Italian breed of sheep

The Massese is an Italian breed of domestic sheep from the Alpi Apuane mountains of the province of Massa Carrara, in Tuscany in central Italy. It takes its name from the town of Massa. It is raised throughout most of Tuscany, and also in Emilia–Romagna, Liguria and Umbria. It has common origins with the other indigenous sheep breeds of the Apennines.

== History ==

The Massese has common origins with the other indigenous sheep breeds of the Apennines. It is one of the seventeen autochthonous Italian sheep breeds for which a genealogical herd-book is kept by the Associazione Nazionale della Pastorizia, the Italian national association of sheep-breeders.
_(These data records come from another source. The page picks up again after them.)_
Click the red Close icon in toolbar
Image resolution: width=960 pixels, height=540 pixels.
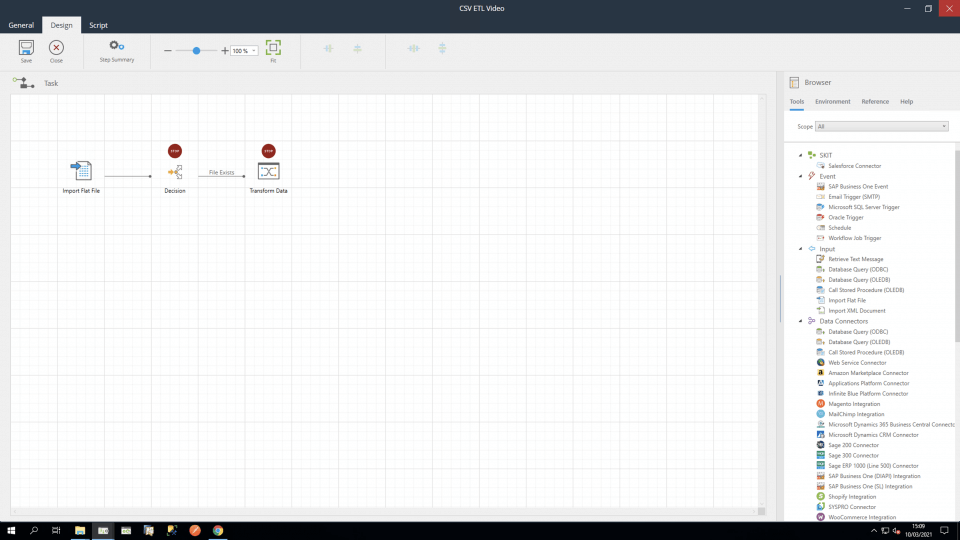(x=56, y=48)
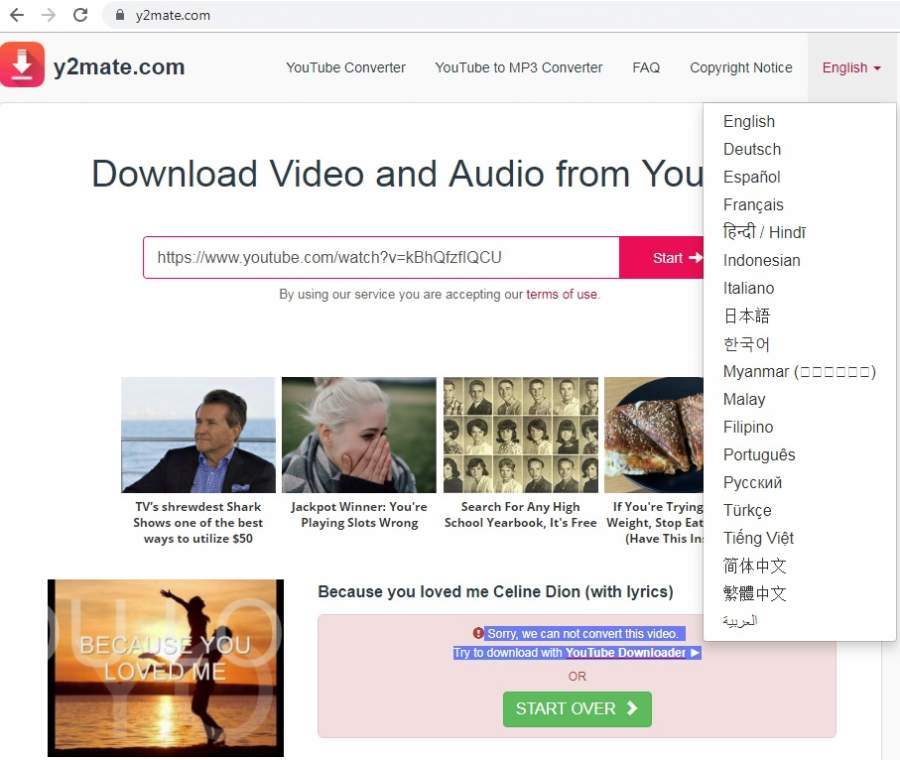Open the YouTube Converter nav link
900x760 pixels.
tap(345, 68)
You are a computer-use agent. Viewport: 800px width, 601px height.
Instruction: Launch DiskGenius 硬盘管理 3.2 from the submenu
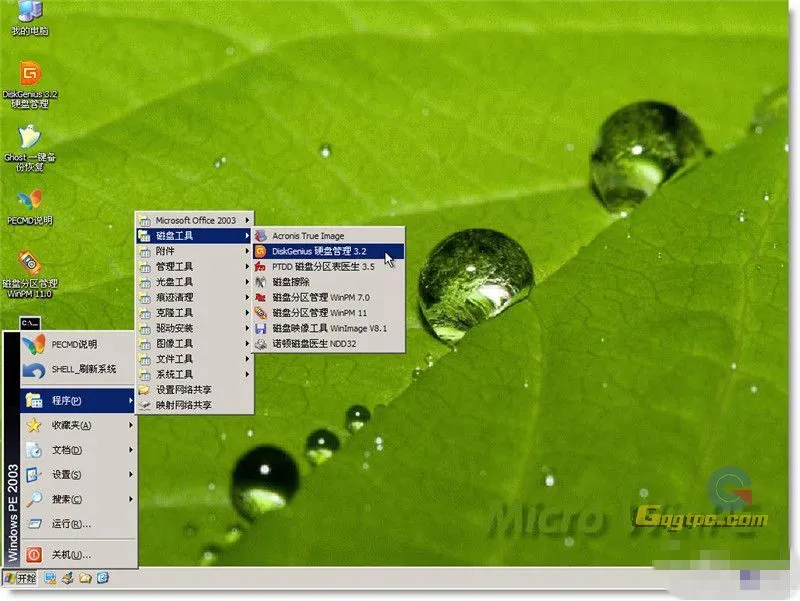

The herd-book was established in 1971. In 1986 total numbers for the breed were recorded as 182,690, of which 66% were in Tuscany and 27% in Emilia–Romagna. In 2006 the population was estimated at 55,000, of which 16,477 were registered in the herd-book; in 2013 the number recorded in the herd-book was 8423.

== Use ==

The Massese remains in oestrus throughout the year, and normally lambs three times every two years; this, coupled with a twinning rate of 135%, allows production of two lambs per year. The lambs are slaughtered at a weight of 10±– kg.

The milk yield is about 120 ± 32 litres per lactation for primiparous, and 138 ± 45 litres for pluriparous, ewes; it may reach 300–350 litres per lactation. The milk has on average 6.2% fat and 5.3% protein.